Returns a new function that computes the :func:`deriv` for the
given `loss`. This new function will support all the signatures
that :func:`deriv` does.

:param Loss loss: The loss we want the derivative-function for.

:rtype: Function

.. code-block:: julia
julia> g = deriv_fun(L2DistLoss())
(::_deriv) (generic function with 1 method)
julia> g(-1.0, 3.0) # computes the deriv of L2DistLoss
8.0
julia> g.([1.,2], [4,7])
2-element Array{Float64,1}:
6.0
10.0
.. function:: deriv2_fun(loss)

Returns a new function that computes the :func:`deriv2` (i.e.
second derivative) for the given `loss`. This new function
will support all the signatures that :func:`deriv2` does.

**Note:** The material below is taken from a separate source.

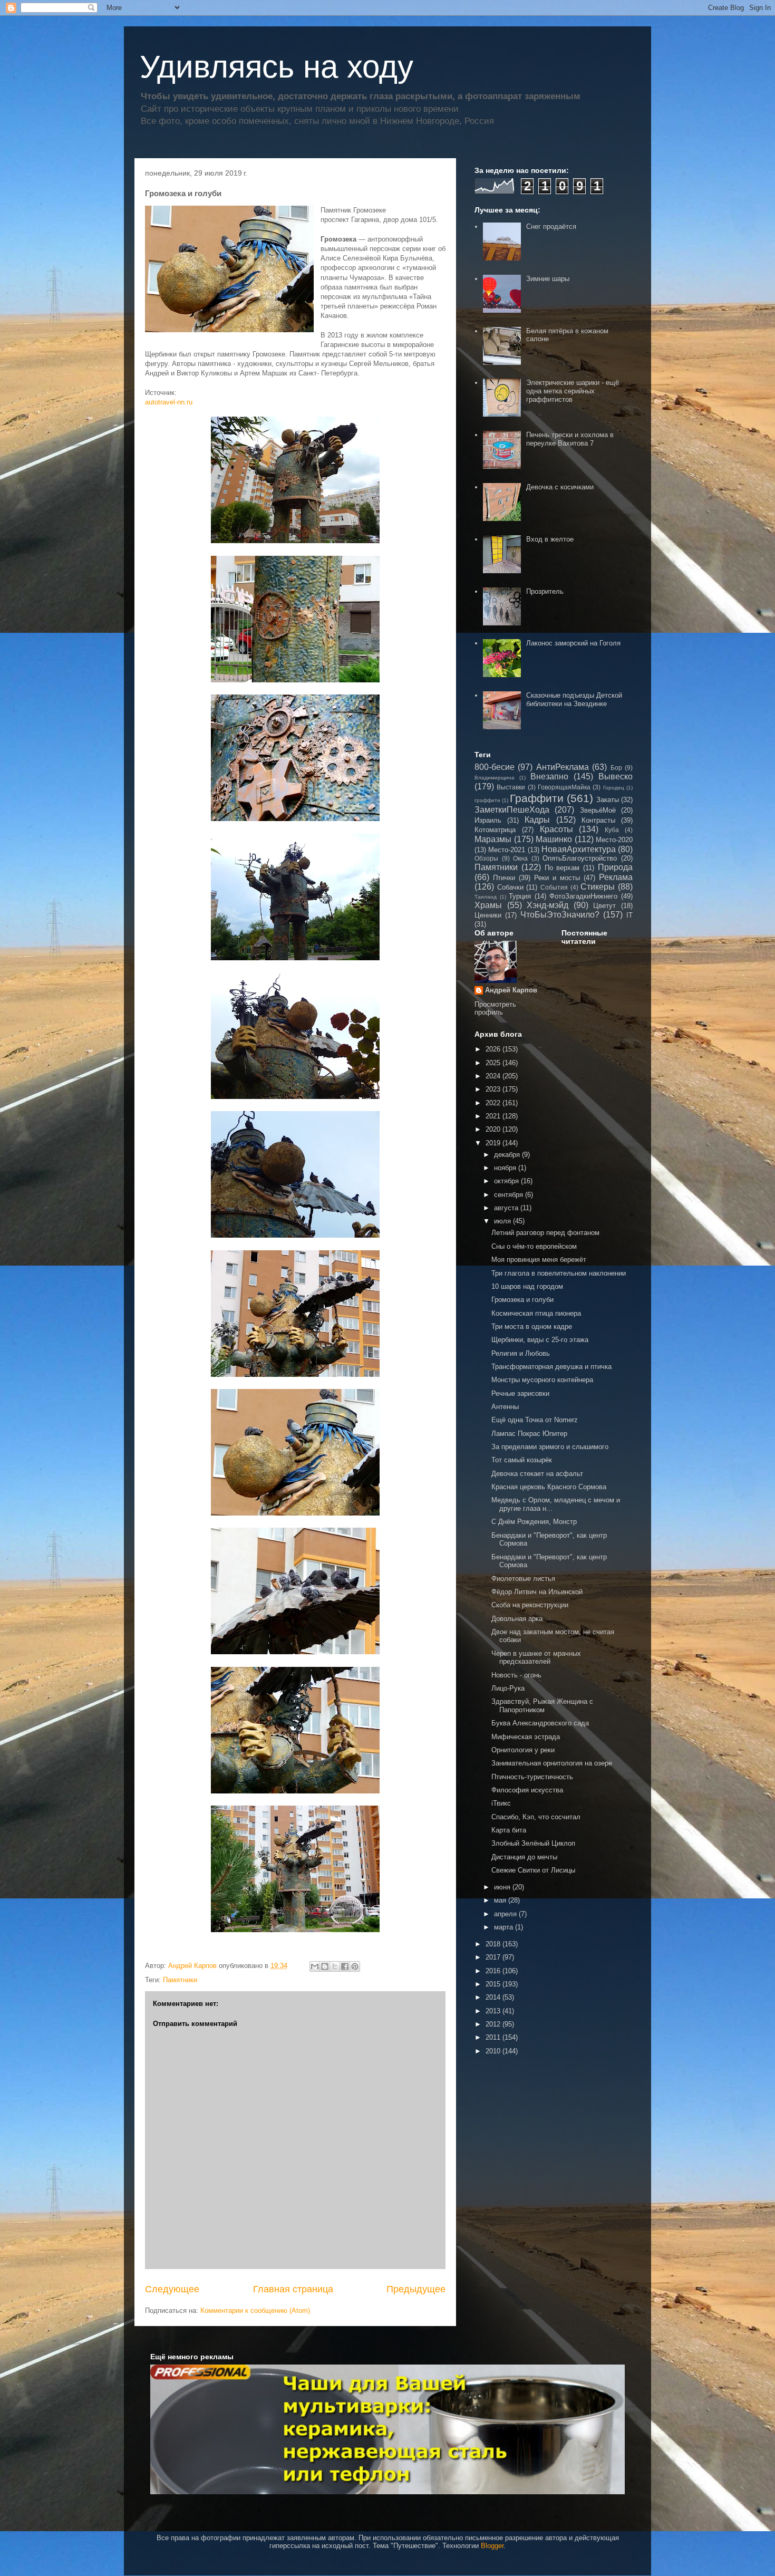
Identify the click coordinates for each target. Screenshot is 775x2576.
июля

:param Loss loss: The loss we want the second-derivative
function for.

:rtype: Function

.. code-block:: julia
julia> g2 = deriv2_fun(L2DistLoss())
(::_deriv2) (generic function with 1 method)
julia> g2(-1.0, 3.0) # computes the second derivative of L2DistLoss
2.0
julia> g2.([1.,2], [4,7])
2-element Array{Float64,1}:
2.0
2.0
.. function:: value_deriv_fun(loss)

Returns a new function that computes the :func:`value_deriv`
for the given `loss`. This new function will support all the
signatures that :func:`value_deriv` does.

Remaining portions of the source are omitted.